Secondo quanto previsto dalla seconda parte del comma 6 dell'art. 2 della legge n. 335 del 1995 ed in conformità con quanto stabilito con il richiamato accordo del 29 luglio del 1999, l'art. 1 del DPCM del 20 dicembre 1999 ha previsto «2. A decorrere dalla data dell'opzione prevista dall'art. 59, comma 56, della legge n. 449 del 1997 ai dipendenti che transiteranno dal pregresso regime di trattamento di fine servizio, comunque denominato, al regime di trattamento di fine rapporto non si applica il contributo previdenziale obbligatorio nella misura del 2,5 per cento della base retributiva previsto dall'art. 11 della legge 8 marzo 1968, n. 152, e dell'art. 37 del decreto del Presidente della Repubblica 29 dicembre 1973, n. 1032. La soppressione del contributo non determina effetti sulla retribuzione imponibile ai fini fiscali. 3. Per assicurare l'invarianza della retribuzione netta complessiva e di quella utile ai fini previdenziali dei dipendenti nei confronti dei quali si applica quanto disposto dal comma 2, la retribuzione lorda viene ridotta in misura pari al contributo previdenziale obbligatorio soppresso e contestualmente viene stabilito un recupero in misura pari alla riduzione attraverso un corrispondente incremento figurativo ai fini previdenziali e dell'applicazione delle norme sul trattamento di fine rapporto, ad ogni fine contrattuale nonché per la determinazione della massa salariale per i contratti collettivi nazionali. 4. Per garantire la parità di trattamento contrattuale dei rapporti di lavoro, prevista dall'art. 49, comma 2, del decreto legislativo 3 febbraio 1993, n. 29, e successive modificazioni e integrazioni, ai dipendenti assunti dal giorno successivo all'entrata in vigore del presente decreto, sia applica la disciplina prevista dai commi 2 e 3».

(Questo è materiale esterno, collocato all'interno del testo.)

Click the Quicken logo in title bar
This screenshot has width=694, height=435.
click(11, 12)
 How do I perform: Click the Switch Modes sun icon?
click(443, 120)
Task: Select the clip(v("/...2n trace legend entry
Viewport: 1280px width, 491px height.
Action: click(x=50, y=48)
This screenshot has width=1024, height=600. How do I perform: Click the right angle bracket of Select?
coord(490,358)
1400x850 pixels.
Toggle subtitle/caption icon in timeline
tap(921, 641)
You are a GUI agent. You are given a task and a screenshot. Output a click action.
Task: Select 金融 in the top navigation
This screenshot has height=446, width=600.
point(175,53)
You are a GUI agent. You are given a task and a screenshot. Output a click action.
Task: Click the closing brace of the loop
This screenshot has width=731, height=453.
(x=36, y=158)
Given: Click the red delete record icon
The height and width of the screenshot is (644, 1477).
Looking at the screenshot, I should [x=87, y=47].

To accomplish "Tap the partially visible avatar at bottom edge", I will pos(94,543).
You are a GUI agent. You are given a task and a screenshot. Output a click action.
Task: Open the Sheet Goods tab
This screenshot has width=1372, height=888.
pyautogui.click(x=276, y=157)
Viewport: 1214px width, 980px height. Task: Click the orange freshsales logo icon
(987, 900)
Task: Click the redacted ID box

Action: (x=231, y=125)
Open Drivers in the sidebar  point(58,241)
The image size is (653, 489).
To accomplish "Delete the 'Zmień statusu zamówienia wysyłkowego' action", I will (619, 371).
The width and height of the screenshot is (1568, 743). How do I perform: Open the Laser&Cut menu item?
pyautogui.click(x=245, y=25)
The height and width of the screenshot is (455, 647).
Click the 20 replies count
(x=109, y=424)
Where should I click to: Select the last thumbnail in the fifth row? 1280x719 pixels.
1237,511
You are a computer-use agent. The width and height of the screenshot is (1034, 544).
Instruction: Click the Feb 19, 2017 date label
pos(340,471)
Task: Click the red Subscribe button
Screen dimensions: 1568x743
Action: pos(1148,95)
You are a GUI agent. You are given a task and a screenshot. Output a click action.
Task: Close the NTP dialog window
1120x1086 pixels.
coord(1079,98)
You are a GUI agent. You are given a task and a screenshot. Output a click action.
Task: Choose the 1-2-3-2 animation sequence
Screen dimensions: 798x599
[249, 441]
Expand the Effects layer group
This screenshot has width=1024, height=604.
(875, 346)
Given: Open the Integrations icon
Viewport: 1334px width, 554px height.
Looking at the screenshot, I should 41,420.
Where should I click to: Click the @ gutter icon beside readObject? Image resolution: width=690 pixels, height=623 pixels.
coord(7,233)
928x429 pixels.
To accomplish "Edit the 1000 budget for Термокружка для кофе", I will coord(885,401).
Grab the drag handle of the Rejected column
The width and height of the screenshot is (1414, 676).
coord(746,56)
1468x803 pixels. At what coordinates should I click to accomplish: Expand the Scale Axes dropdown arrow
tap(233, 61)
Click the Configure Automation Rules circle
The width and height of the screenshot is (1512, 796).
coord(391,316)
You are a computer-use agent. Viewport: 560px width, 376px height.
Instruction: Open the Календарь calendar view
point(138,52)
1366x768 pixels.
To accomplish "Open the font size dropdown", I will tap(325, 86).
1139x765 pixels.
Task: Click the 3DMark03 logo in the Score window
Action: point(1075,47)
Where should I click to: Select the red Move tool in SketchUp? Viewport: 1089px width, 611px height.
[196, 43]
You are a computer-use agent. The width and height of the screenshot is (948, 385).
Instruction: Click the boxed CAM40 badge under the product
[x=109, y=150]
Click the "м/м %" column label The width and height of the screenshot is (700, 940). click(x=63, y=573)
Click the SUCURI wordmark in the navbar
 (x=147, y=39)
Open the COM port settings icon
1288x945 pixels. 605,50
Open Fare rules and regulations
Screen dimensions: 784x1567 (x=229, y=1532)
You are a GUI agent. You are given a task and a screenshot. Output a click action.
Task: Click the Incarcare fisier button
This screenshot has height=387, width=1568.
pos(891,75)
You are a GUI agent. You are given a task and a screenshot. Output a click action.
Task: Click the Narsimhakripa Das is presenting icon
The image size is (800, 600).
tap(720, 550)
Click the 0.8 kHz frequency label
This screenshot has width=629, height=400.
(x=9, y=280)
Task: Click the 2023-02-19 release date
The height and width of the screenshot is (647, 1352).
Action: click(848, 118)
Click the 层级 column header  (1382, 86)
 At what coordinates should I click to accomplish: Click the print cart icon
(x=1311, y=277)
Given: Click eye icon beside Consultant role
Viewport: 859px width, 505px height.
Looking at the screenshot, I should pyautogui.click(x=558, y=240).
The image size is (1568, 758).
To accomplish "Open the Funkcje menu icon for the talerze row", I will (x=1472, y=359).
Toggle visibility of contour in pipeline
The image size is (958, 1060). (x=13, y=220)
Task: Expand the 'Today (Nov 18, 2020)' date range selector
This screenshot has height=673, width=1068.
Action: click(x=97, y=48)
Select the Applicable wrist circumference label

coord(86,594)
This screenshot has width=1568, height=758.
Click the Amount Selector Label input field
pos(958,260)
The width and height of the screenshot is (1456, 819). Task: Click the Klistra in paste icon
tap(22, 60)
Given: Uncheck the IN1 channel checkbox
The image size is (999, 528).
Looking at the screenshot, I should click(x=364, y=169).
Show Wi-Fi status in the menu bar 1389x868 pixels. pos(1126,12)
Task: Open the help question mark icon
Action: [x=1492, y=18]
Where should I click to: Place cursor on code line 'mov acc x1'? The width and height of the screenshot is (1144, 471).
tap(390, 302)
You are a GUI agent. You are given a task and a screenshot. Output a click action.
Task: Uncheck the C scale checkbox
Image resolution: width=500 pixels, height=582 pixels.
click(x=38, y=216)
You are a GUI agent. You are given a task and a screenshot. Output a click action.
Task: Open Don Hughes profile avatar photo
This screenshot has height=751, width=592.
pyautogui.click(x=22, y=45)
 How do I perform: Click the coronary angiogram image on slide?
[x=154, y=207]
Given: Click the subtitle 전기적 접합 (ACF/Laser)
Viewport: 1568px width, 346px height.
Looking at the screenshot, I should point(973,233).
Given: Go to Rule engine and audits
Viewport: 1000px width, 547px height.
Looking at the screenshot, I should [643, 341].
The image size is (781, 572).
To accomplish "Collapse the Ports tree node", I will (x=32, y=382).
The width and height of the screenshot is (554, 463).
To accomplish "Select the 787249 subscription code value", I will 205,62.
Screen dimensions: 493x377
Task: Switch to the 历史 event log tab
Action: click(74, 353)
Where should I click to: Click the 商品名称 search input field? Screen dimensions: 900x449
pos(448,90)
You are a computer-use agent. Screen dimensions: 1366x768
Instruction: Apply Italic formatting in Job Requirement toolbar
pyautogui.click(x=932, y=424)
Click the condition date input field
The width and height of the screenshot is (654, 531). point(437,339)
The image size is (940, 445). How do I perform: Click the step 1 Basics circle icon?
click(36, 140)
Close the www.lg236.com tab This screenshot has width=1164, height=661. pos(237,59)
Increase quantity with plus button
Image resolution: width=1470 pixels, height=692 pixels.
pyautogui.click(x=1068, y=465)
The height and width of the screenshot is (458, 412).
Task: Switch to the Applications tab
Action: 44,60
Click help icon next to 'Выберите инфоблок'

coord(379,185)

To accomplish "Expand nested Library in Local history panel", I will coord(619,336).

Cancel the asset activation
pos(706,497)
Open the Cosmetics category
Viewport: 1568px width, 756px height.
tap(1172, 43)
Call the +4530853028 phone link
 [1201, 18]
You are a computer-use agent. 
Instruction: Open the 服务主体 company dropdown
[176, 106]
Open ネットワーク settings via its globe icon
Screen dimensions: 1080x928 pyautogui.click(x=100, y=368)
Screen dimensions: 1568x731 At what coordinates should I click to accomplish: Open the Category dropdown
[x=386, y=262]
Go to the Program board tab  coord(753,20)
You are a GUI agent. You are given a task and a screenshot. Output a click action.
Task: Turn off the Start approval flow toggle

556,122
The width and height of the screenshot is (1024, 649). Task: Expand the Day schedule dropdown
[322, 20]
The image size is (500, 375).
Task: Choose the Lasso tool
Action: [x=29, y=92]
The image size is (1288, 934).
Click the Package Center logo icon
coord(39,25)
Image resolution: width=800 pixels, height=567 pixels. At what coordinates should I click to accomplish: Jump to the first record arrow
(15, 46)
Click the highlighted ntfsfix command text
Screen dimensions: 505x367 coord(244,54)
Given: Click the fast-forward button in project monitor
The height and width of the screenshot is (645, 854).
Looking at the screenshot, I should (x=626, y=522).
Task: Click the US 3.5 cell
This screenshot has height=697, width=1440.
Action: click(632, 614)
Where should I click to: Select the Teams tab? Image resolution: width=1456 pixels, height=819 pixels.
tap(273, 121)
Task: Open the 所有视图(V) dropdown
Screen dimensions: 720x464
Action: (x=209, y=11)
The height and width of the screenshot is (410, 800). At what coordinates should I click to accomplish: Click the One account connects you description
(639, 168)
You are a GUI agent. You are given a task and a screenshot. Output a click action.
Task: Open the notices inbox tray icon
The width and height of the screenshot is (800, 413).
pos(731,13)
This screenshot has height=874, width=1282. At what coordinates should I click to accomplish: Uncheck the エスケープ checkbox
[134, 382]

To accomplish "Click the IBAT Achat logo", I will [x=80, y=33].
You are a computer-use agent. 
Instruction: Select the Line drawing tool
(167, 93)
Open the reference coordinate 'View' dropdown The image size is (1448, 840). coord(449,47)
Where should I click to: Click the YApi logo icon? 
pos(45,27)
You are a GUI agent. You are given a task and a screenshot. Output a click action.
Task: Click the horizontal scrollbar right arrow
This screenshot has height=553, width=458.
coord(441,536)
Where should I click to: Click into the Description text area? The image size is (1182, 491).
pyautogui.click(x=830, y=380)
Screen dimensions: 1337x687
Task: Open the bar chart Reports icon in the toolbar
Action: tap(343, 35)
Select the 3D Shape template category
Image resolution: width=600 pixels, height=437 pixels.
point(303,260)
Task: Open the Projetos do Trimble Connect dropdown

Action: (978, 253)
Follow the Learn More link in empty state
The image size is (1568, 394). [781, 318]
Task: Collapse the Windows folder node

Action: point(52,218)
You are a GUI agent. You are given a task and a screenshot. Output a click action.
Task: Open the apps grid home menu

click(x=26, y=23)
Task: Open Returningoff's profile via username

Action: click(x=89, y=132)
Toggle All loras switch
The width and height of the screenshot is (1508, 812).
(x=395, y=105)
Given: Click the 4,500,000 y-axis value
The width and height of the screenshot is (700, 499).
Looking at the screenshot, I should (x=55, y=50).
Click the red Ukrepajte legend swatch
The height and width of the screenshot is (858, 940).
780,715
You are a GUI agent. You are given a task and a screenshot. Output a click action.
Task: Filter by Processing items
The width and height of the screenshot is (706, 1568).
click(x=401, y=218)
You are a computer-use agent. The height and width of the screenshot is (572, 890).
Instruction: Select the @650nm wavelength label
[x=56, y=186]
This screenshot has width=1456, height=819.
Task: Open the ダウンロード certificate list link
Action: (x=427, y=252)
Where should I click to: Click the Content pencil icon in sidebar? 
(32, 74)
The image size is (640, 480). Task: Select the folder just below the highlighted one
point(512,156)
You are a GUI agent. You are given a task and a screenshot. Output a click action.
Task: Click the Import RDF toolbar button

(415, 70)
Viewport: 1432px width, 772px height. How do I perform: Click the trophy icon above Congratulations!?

La normativa richiamata, di fronte negoziale e il d.p.c.m. del 20 dicembre del 1999 hanno, dunque, previsto in modo non equivoco, a svantaggio degli impiegati dello Stato e degli Enti locali in regime di TFR, una riduzione della retribuzione che sarebbe altrimenti loro spettata con riferimento alle mansioni disimpegnate ed avuto riguardo ai trattamenti previsti dalla contrattazione collettiva applicata - e quale spettante ai dipendenti statali in regime di indennità di buonuscita (da qui in avanti per semplicità IBU) ed ai dipendenti degli enti locali e del SSN in regime di trattamento di fine servizio (di qui in avanti per semplicità TFS) pari al 2,5% sull'80% della base contributiva di cui all'art. 38 del decreto del Presidente della Repubblica n. 1032 del 1973 (che costituiva oggetto della rivalsa a carico del dipendente pubblico in regime di IBU in relazione al contributo previdenziale di cui all'art. 37 del decreto del Presidente della Repubblica n. 1032 del 1973 per il finanziamento del trattamento di fine servizio), o pari al contributo di cui all'art. 11 della legge n. 152 del 1968 (che costituiva oggetto del contributo a carico del dipendente in regime di TFS) al fine di garantire l'invarianza della retribuzione netta. Tale riduzione della retribuzione ha, in concreto, riguardato sia il personale assunto dopo l'entrata in vigore del d.p.c.m. - cfr. il comma 4 - sia il personale assunto prima, che effettui l'opzione - cfr. il comma 2 - con la precisione che, a fini previdenziali e per il computo del trattamento di fine rapporto, la retribuzione base per il calcolo viene incrementata di un importo corrispondente alla riduzione della retribuzione. L'incremento cui si riferisce il medesimo comma 3, riguarda la base di computo del trattamento di fine rapporto e la base retributiva su cui sarà applicata l'aliquota di computo per la determinazione del montante contributivo per il calcolo della pensione; si tratta, cioè, di incrementi figurativi la cui effettività potrà essere valutata solo al momento della cessazione del rapporto di lavoro.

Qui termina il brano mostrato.